RECORDS SHOWN: Begin

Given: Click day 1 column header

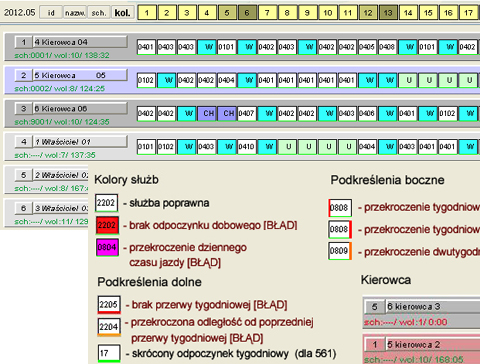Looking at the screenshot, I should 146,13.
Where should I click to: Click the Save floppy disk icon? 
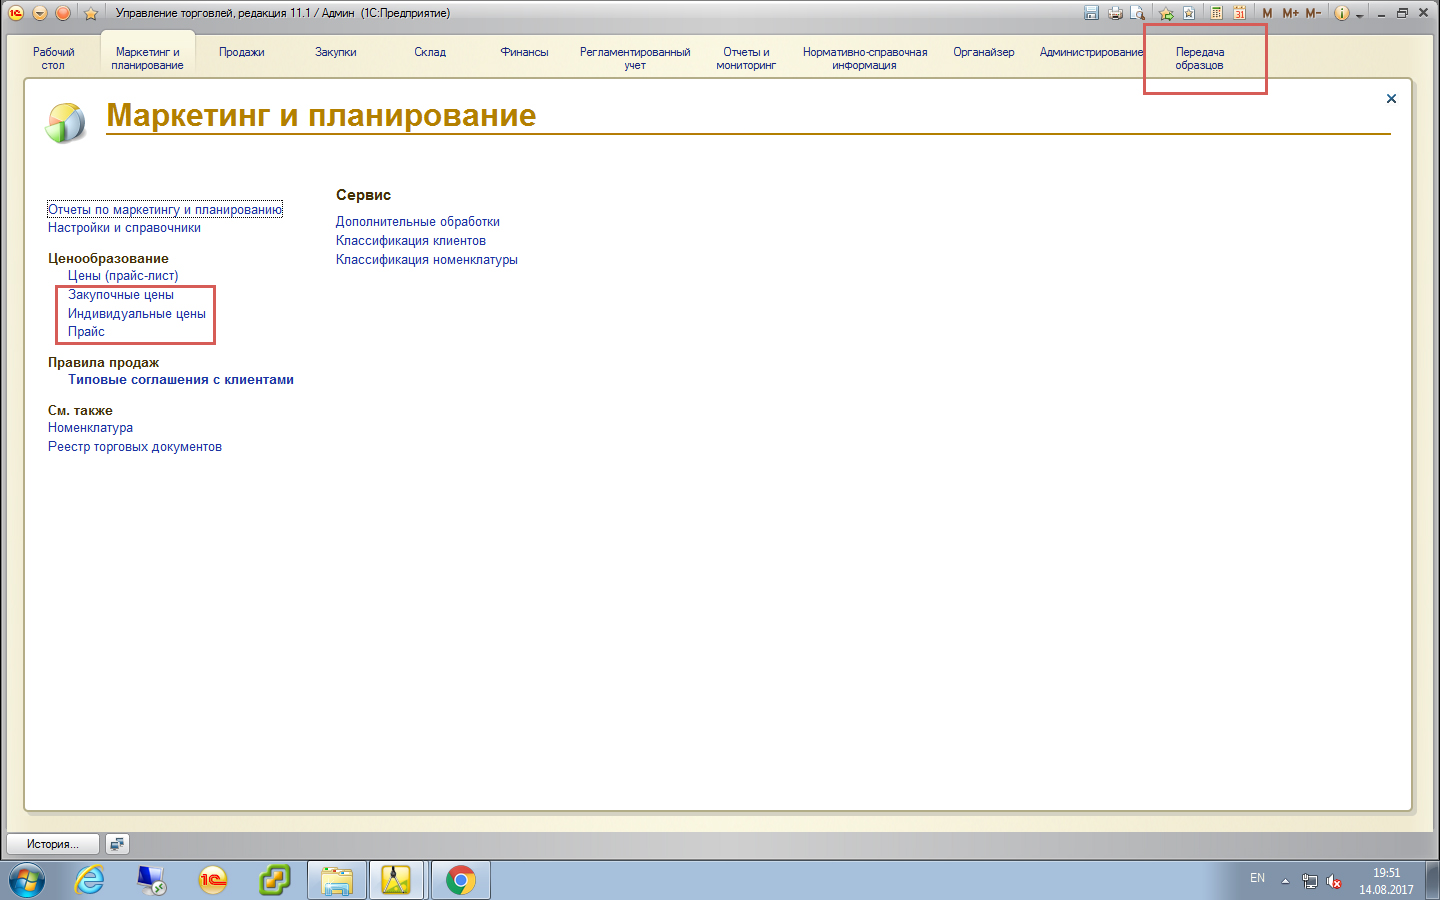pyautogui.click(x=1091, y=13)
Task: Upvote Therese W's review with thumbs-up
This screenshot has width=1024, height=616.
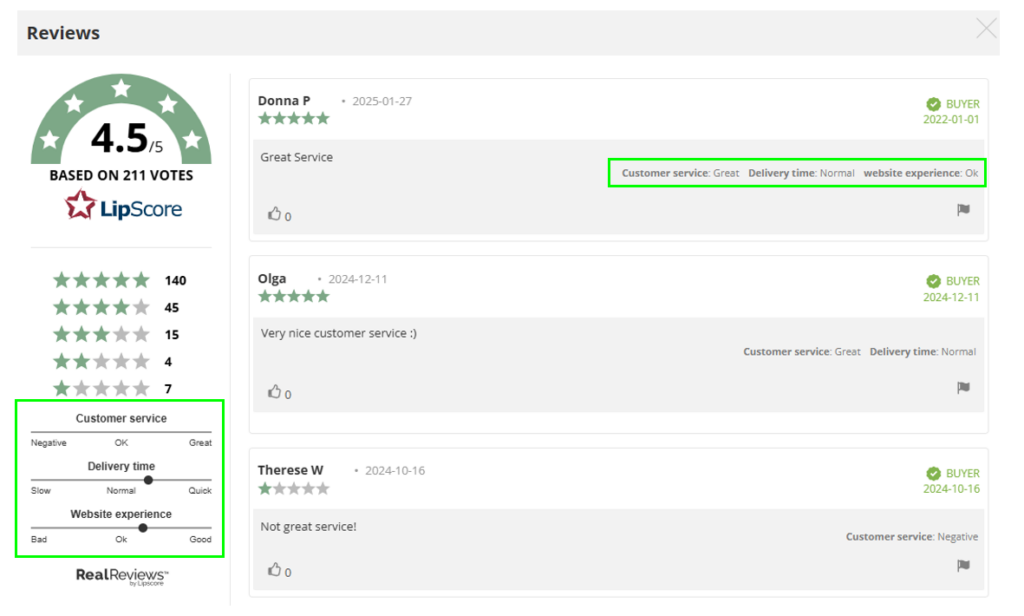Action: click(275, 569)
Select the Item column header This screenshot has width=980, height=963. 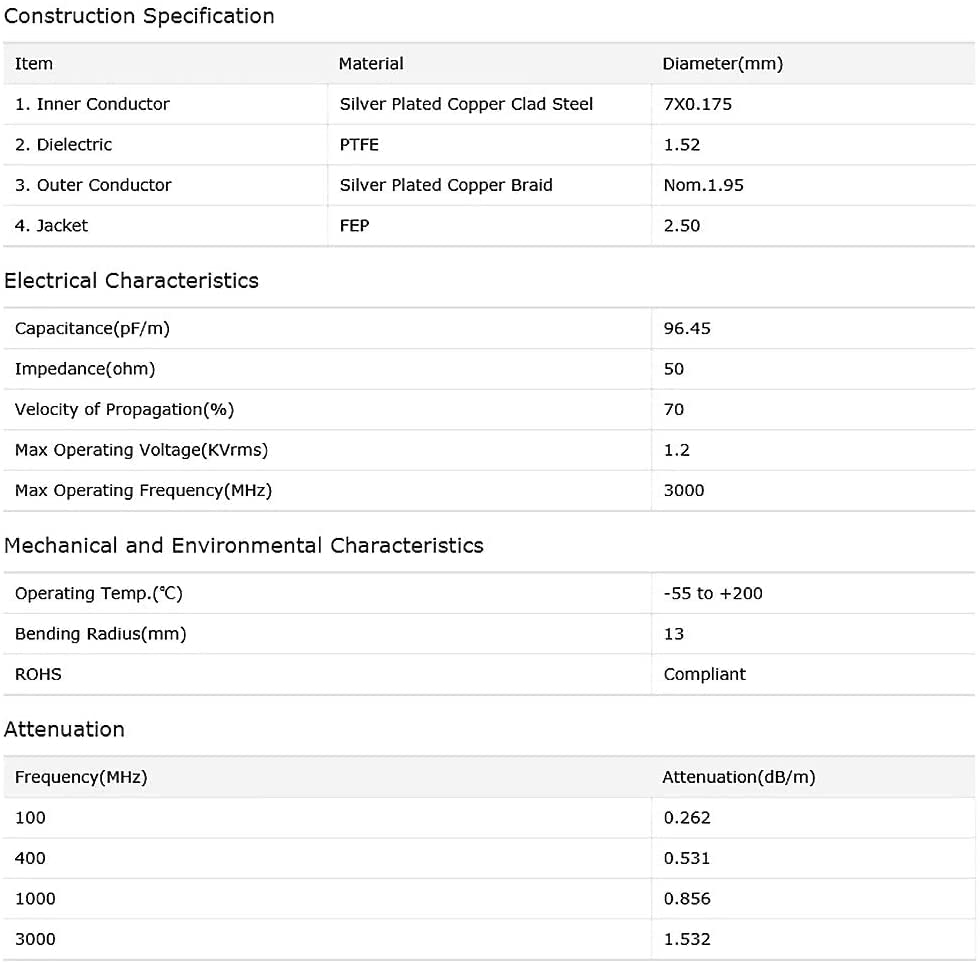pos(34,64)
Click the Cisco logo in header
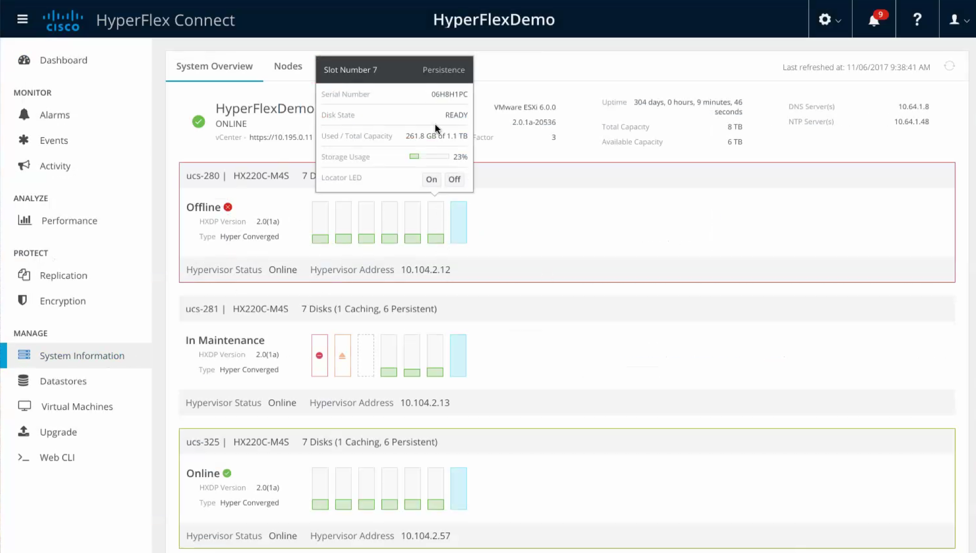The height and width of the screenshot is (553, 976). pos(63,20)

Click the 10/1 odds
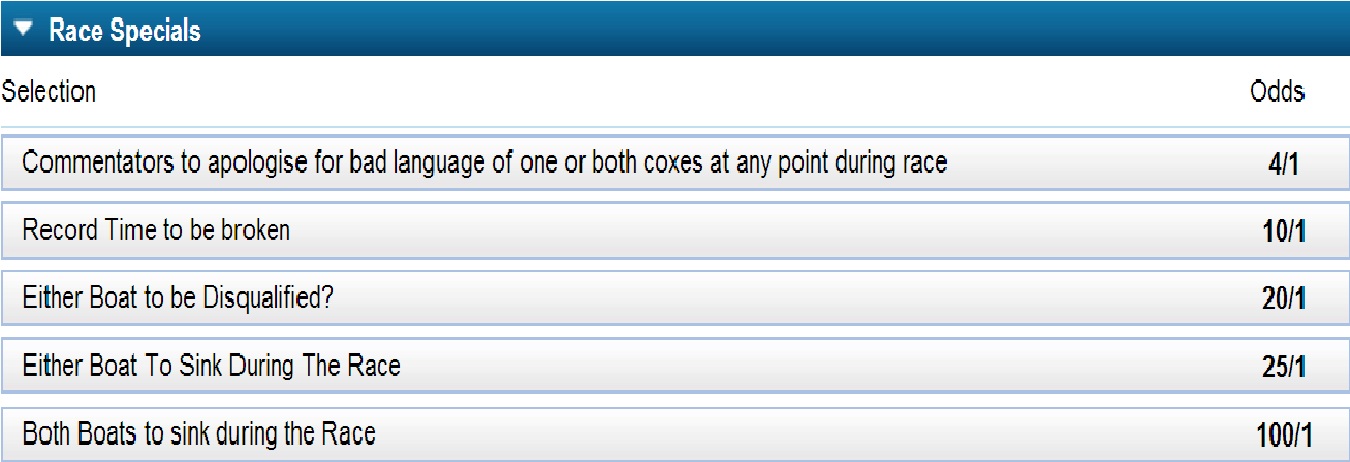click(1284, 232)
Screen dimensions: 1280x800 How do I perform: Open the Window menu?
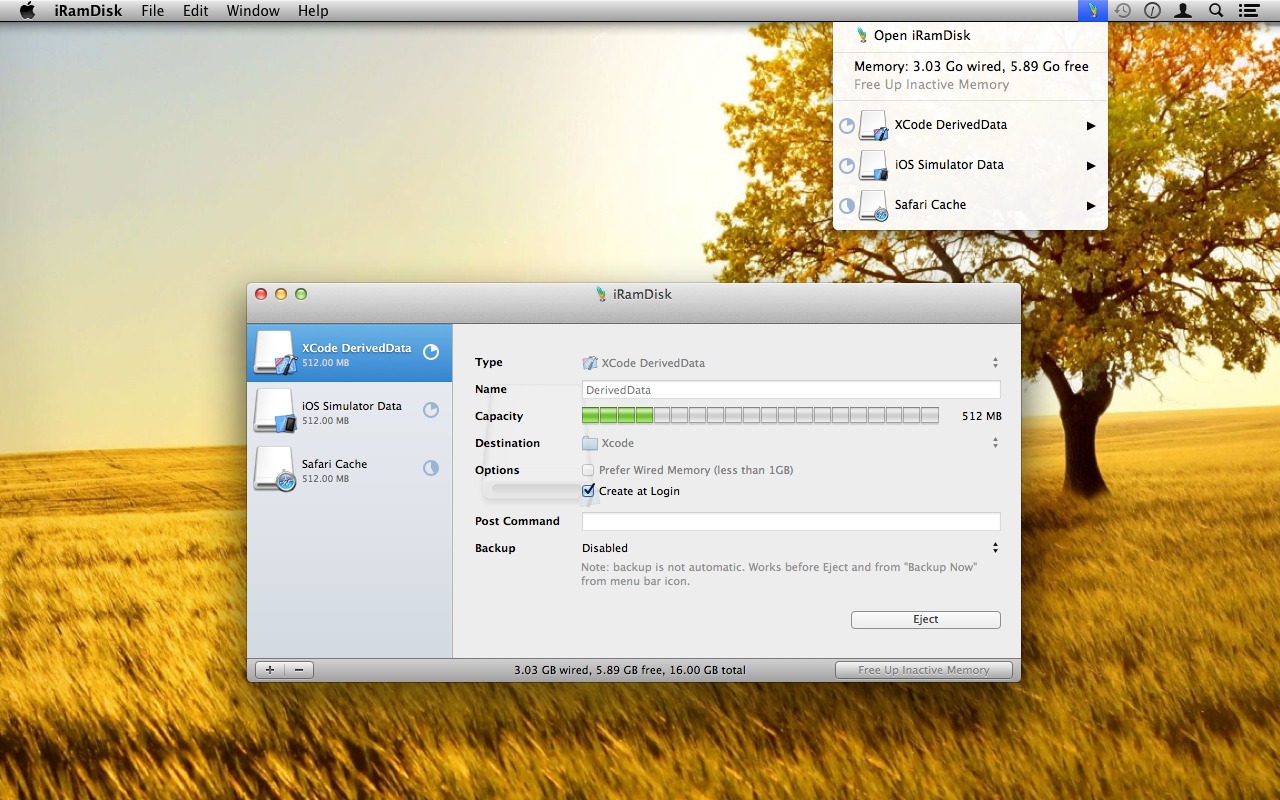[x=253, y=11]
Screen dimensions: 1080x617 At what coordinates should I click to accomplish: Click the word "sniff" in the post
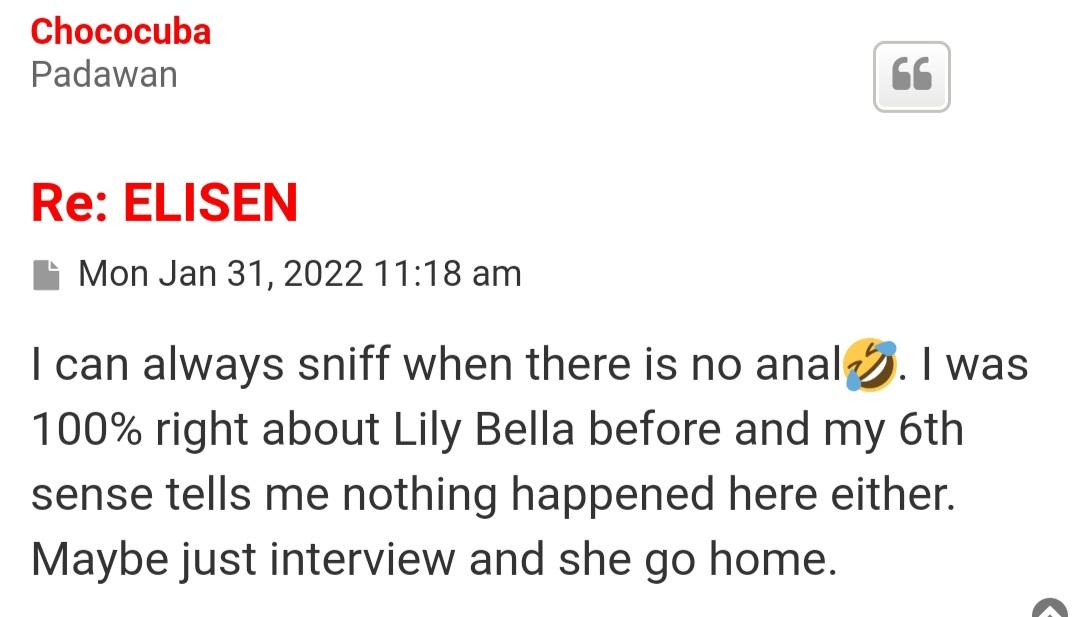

RECORDS SHOWN: End

WHAT IS BEING ASKED:
From the line that contains "Click the 10/1 odds" to the final line of the entries, reproduce every line exactly, both ends included. Leave out all pictures.

RESULT:
Click the 10/1 odds
click(1284, 232)
Screen dimensions: 1280x800 How do I perform: Open the Window menu?
[x=253, y=11]
Screen dimensions: 1080x617 At what coordinates should I click to accomplish: Click the word "sniff" in the post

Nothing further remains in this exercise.